• **Task brief**: Write out each line from the data below that includes the word "orange".

• **Records for the task**:
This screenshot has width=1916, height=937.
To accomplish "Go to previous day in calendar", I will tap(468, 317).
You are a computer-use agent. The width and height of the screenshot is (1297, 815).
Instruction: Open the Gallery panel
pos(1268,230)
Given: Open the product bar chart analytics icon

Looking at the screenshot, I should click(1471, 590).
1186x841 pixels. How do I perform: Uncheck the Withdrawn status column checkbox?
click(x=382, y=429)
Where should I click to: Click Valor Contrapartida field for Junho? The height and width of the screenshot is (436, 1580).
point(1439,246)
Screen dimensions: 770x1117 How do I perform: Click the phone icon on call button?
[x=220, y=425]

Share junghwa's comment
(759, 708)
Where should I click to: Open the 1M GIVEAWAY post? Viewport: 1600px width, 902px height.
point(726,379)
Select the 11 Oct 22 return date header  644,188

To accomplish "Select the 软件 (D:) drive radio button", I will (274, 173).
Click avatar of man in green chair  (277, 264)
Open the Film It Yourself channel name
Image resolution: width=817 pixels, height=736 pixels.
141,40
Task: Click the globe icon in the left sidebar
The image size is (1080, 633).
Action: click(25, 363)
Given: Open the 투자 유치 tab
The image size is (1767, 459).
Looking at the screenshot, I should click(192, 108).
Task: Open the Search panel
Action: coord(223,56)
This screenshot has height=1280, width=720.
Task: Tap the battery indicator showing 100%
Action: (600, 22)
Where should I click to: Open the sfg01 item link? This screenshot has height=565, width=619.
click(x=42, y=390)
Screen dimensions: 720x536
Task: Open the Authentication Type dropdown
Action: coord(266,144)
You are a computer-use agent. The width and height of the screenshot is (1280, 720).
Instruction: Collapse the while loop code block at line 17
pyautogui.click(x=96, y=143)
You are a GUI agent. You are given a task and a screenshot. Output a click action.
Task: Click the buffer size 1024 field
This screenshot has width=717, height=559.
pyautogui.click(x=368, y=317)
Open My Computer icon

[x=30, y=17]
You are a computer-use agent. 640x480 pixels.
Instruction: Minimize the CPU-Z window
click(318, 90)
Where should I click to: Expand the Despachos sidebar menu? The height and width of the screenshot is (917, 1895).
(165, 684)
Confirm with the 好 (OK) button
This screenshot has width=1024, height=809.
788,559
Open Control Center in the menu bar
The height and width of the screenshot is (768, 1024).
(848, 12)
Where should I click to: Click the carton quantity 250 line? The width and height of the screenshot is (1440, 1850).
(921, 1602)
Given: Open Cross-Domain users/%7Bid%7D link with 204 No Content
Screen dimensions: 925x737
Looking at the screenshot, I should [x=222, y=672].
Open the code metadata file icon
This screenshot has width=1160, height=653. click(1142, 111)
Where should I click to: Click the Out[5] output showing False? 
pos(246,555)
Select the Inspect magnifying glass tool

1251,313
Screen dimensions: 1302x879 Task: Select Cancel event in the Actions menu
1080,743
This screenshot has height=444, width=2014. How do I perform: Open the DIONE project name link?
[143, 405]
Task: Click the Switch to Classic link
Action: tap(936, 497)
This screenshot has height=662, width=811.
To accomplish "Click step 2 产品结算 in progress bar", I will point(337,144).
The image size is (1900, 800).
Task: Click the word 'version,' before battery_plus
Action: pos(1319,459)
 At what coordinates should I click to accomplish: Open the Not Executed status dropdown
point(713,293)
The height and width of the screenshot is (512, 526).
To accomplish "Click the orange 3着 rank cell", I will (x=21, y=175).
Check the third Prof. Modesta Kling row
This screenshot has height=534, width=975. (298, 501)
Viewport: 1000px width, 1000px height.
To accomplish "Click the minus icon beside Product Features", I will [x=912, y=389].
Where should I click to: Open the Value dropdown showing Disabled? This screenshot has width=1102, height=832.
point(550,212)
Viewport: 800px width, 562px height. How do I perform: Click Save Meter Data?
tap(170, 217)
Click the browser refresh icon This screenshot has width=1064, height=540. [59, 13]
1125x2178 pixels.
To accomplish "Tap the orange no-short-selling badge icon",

• **Answer box**:
To accomplish "Click the orange 3着 rank cell", I will (x=21, y=175).
To accomplish "Tap the orange no-short-selling badge icon",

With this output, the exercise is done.